BUSERJATIM.COM –
MAROS, SULAWESI SELATAN —
Sebuah pesawat ATR 42-500 milik PT Indonesia Air Transport dengan registrasi PK-THT dilaporkan hilang kontak (lost contact) saat menjalani penerbangan dari Yogyakarta menuju Makassar, Sabtu (17/01/2026).
Informasi tersebut diperoleh dari AirNav Makassar pada pukul 13.17 WITA, bertempat di Bandar Udara Internasional Sultan Hasanuddin. Pesawat terakhir terpantau di wilayah Kabupaten Maros – Kabupaten Pangkep dengan titik koordinat 04°57’08” S – 119°42’54” E.
Data Pesawat
Operator: PT Indonesia Air Transport
Tipe Pesawat: ATR 42-500
Registrasi: PK-THT
Rute: Yogyakarta (JOG) – Makassar
Daftar Awak Pesawat
- Capt. Andy Dahananto
- FO Yudha Mahardika
- Capt. Sukardi
- Hariadi
- Frankyd Tanamal
- Junaidi
- Florencia Lolita
- Aprilita S
Data Penumpang
- Deden
- Ferry
- Yoga
Kronologis Kejadian
Pesawat PK-THT berangkat dari Bandara Adisutjipto Yogyakarta pada pukul 09.08 WITA dengan estimasi tiba di Makassar pukul 12.22 WITA.
Pada pukul 12.23 WITA, pesawat mendapat instruksi dari Makassar Radar (APP) untuk melakukan Intercept ILS Runway 21 via Openg pada ketinggian 5.300 feet.

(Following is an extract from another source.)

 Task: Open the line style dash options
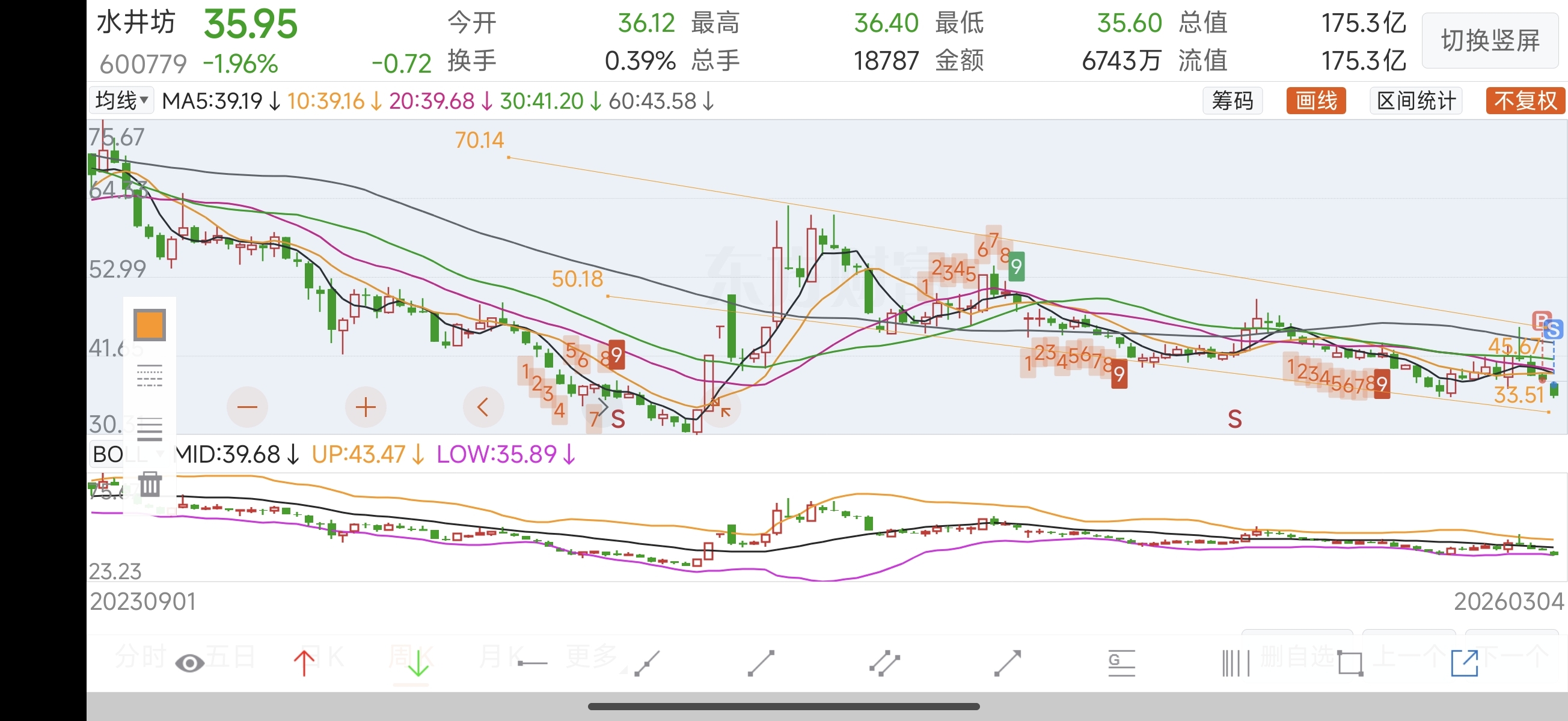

Namun pesawat dilaporkan melewati titik yang ditentukan.
Pengendali lalu lintas udara kemudian menginstruksikan perubahan heading menuju Final Runway 21. Setelah beberapa kali pengulangan instruksi heading, kontak dengan pesawat terputus. Upaya komunikasi lanjutan oleh APP maupun Tower tidak mendapat respons.
Upaya Pencarian dan Penyelamatan
Menindaklanjuti kejadian tersebut, Kantor SAR Makassar langsung mengerahkan:
15 personel SAR
1 unit truk personel
1 unit rescue car
1 unit drone pencarian
Pada pukul 14.00 WITA, tim gabungan yang terdiri dari SAR, Polsek Bantimurung, dan Denintel Kodau II bergerak menuju titik koordinat terakhir pesawat.

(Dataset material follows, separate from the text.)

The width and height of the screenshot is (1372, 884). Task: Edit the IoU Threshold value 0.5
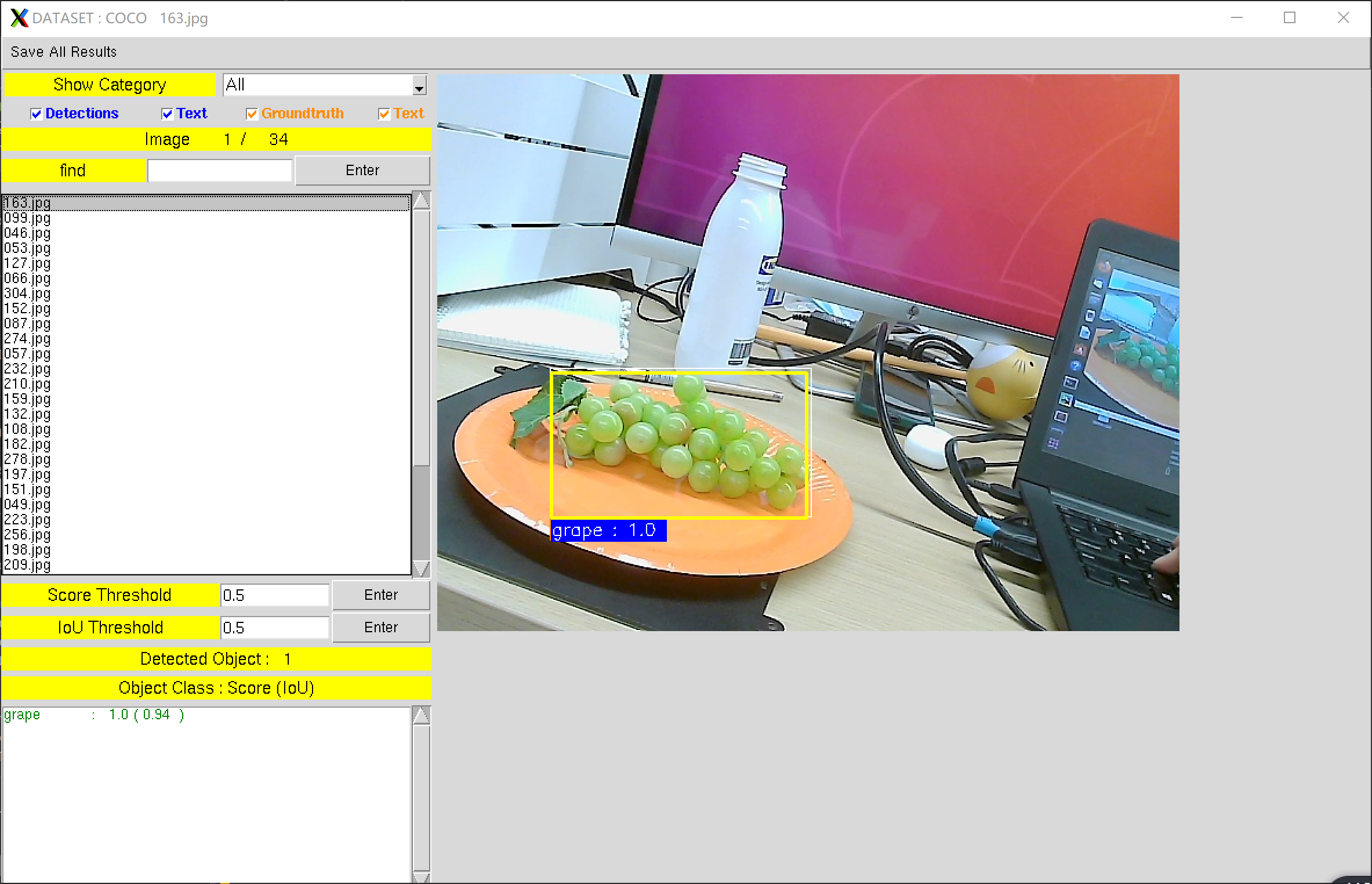(275, 627)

Selanjutnya pada pukul 15.40 WITA, dibentuk tim sukarelawan untuk melakukan penyisiran wilayah yang diduga sebagai lokasi jatuhnya pesawat.
Pukul 16.30 WITA, 1 unit helikopter Caracal milik TNI AU diberangkatkan dengan misi Search and Rescue (SAR) menuju area pencarian.
Analisa Awal
Berdasarkan data sementara, lost contact pesawat diduga kuat akibat gangguan sistem navigasi, sehingga pesawat diperkirakan berada atau jatuh di sekitar wilayah Kabupaten Maros atau Kabupaten Pangkep.
Saat ini personel gabungan telah melakukan konsolidasi di Lingkungan Panaikang, Kelurahan Leang-Leang, Kabupaten Maros, serta mengumpulkan keterangan warga yang diduga berada di sekitar titik terakhir pesawat terpantau
Tindakan dan Rekomendasi
Aparat gabungan TNI, Polri, Kantor SAR, dan unsur masyarakat terus melakukan koordinasi intensif dalam operasi pencarian. Pencarian diperluas dengan pemanfaatan drone dan dukungan udara, serta pelaporan berjenjang kepada komando atas.
Hingga pukul 16.35 WITA, Tim SAR gabungan masih melakukan pencarian aktif terhadap pesawat Indonesia Air Transport ATR 42-500 PK-THT.